Many observers have been wondering if the ISO/IEC 17025 standard would finally define more clearly that weighty expectation of accredited laboratories to perform PT/ILCs as a requirement. The answer is a clear yes. It is now in element 7.7, and many additional considerations have been added. This includes expanding the quality assurance broader focus. Many QA practices are highlighted and noted for review during assessments. It may well be missed by many, but the standard now defines it in the Definitions section and notes in section 7.7.1 (ensuring the validity of results) that not only inter-laboratory comparisons are integral options, but intra-laboratory ones may be as well. It is clear that a great many tests and calibration methods are not available for commercial or ISO 17043-accredited programs. The array of alternative options are very nicely presented in the new standard.
A worthy new focus in the 2017 standard is the acknowledgement of information management that accompanies the control of data. Several additional references are made in the new standard to computer systems, electronic records and reporting results, communication technologies, sample management with LIMS systems, etc. It is reassuring to have the standard reflect this expanding arena in our operations.
Arguably the shortest requirement section in the older standard was complaints. The new standard now outlines a 7-element set of requirements for complaint processing. Much more communication between the accredited laboratory and the complainant is now required with evidence.

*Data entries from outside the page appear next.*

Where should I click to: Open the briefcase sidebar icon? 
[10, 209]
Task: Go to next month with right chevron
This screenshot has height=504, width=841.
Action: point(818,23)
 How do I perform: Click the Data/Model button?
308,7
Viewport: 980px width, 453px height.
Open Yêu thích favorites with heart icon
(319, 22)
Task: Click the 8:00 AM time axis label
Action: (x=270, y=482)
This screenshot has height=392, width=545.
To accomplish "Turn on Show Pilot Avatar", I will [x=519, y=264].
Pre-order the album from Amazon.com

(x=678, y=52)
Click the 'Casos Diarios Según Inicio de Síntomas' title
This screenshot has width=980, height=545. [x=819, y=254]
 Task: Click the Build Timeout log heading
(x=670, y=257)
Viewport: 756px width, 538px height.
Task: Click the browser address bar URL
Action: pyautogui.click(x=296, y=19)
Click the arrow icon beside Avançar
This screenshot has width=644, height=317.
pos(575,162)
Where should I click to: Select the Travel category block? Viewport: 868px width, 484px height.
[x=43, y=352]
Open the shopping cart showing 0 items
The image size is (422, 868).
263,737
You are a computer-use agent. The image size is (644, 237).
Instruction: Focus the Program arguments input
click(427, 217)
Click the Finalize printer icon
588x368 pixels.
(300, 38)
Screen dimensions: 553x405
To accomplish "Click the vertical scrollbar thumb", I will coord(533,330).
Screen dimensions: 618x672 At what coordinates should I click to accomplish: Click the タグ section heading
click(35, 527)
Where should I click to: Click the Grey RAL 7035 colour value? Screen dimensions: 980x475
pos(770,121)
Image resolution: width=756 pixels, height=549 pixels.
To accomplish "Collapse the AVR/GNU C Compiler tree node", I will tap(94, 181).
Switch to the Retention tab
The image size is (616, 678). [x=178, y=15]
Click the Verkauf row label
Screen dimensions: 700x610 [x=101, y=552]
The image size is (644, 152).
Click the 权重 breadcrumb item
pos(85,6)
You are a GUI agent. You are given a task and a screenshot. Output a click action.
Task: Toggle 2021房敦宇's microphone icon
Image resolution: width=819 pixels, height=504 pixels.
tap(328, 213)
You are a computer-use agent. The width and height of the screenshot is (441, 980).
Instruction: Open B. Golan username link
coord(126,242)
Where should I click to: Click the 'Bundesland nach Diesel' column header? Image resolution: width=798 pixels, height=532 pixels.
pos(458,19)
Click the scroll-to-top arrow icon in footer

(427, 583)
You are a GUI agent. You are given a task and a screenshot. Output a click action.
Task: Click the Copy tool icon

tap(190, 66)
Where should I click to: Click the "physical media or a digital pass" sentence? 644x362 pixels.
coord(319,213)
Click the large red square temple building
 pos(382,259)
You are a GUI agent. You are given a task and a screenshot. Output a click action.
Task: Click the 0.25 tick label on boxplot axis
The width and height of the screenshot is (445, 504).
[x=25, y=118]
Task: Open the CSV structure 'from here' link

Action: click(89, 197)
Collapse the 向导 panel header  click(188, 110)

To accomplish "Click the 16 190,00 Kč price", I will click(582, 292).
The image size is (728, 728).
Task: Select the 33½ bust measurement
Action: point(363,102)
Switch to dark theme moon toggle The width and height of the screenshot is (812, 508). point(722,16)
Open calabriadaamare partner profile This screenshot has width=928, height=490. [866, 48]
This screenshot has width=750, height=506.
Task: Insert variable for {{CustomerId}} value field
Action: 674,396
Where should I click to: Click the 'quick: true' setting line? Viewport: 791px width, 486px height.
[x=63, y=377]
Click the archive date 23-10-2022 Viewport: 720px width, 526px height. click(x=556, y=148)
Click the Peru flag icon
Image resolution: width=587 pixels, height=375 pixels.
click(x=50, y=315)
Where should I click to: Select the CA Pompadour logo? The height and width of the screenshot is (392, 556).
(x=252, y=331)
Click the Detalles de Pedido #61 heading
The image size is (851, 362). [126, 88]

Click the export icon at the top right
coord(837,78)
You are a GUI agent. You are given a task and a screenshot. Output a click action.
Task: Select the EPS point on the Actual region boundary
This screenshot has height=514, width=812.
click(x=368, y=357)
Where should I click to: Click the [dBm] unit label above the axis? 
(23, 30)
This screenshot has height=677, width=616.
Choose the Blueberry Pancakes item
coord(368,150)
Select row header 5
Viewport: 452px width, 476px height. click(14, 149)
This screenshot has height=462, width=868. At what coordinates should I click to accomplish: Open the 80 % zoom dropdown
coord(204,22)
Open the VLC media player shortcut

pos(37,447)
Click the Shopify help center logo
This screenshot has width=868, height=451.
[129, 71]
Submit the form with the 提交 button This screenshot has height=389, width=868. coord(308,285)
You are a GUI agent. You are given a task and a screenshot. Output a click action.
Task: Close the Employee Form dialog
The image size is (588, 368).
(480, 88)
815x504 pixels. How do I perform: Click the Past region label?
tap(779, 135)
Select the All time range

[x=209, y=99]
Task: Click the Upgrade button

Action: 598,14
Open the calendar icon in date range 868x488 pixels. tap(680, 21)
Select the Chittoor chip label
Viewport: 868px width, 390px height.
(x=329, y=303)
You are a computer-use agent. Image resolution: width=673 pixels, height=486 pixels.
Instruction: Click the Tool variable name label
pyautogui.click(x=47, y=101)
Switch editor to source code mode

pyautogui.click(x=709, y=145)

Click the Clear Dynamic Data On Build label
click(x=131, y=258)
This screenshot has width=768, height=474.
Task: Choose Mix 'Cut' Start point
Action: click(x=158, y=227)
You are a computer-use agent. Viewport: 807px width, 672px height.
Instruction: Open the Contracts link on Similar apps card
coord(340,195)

General Requirement Comparison Between ISO/IEC 17025:2017 and ISO/IEC 17025:2005
| ISO/IEC 17025:2017 | ISO/IEC 17025:2005 | Changes | ||
| Introduction | Introduction | New | ||
| 1.0 | Scope | Scope | Minor | |
| 2.0 | Normative references | Normative References | Minor | |
| 3.0 | Terms & Definitions | 3.0 | Terms and Definitions | New |
| 4.0 | General requirements | – | – | – |
| 4.1 | Impartiality | 4.1 | Management requirements | Major |
| 4.2 | Confidentiality | 4.1 | Management requirements | Minor |
| 5.0 | Structural Requirements | 4.1 | Organisation | Major |
| 6.0 | Resource Requirements | – | – | – |
| 6.1 | General | 4.1 | Organisation | Minor |
| 6.2 | Personnel | 5.2 | Personnel | Structural |
| 6.3 | Facilities and environmental conditions | 5.3 | Accommodation and Environmental Conditions | Structural |
| 6.4 | Equipment | 5.5 | Equipment | Minor |
| 6.5 | Metrological traceability | 5.6 | Measurement Traceability | Structural |
| 6.6 | Externally provided products and services | 4.6 | Purchasing Services and Supplies | Minor |
| 7.0 | Process Requirements | – | – | – |
| 7.1. | Review of requests, tenders and contracts |
5.10 4.4 |
Review of Requests, Tenders and Contracts | Major |
| 7.2. | Selection, verification and validation of methods | 5.4 | Test and calibration methods and method validation | Minor |
| 7.3. | Sampling | 5.7 | Sampling | Minor |
| 7.4. | Handling of test or calibration items | 5.8 | Handling of test or calibration items | Minor |
| 7.5. | Technical records | 4.1 | Control of records | Minor |
| 7.6. | Evaluation of measurement uncertainty | 5.4 | Test and calibration methods and method validation | Structural |
| 7.7. | Ensuring the validity of results | 5.9 | Assuring the quality of test and calibration results | Minor |
| 7.8. | Reporting the results | 5.1 | Reporting the results | Major |
| 7.9. | Complaints | 4.8 | Complaints | Major |
| 7.10. | Nonconforming work | 4.9 | Control of nonconforming testing and/or calibration work | Minor |
| 7.11. | Control of data and information management | 5.4 | Test and calibration methods and method validation | Minor |
| 8.0 | Management System Requirements | 4.0 | Management requirements | – |
| 8.1. | Options | – | – | New |
| 8.2. | Management system documentation (Option A) | 4.2 | Management System | Structural |
| 8.3. | Control of management system documents (Option A) | 4.3 | Document Control | Structural |
| 8.4. | Control of records (Option A) | 4.1 | Control of records | Structural |
| 8.5. | Actions to address risks and opportunities (Option A) | 4.2 4.1 |
Improvement Management System Organisation |
New |
| 8.6. | Improvement (Option A) |
4.10 4.7 |
Improvement Services to the Customer |
Minor |
| 8.7. | Corrective actions (Option A) | 4.1 | Corrective action | Minor |
| 8.8. | Internal Audits (Option A) | 4.1 | Internal Audits | Minor |
| 8.9. | Management Review (Option A) |
4.2 4.15 |
Management Review Management System |
Major |
| Annex A | Metrological traceability | – | – | New |
| Annex B | Management system options | – | – | New |
| Bibliography | – | – | Bibliography | Structural |
What is different for accreditation bodies and assessments?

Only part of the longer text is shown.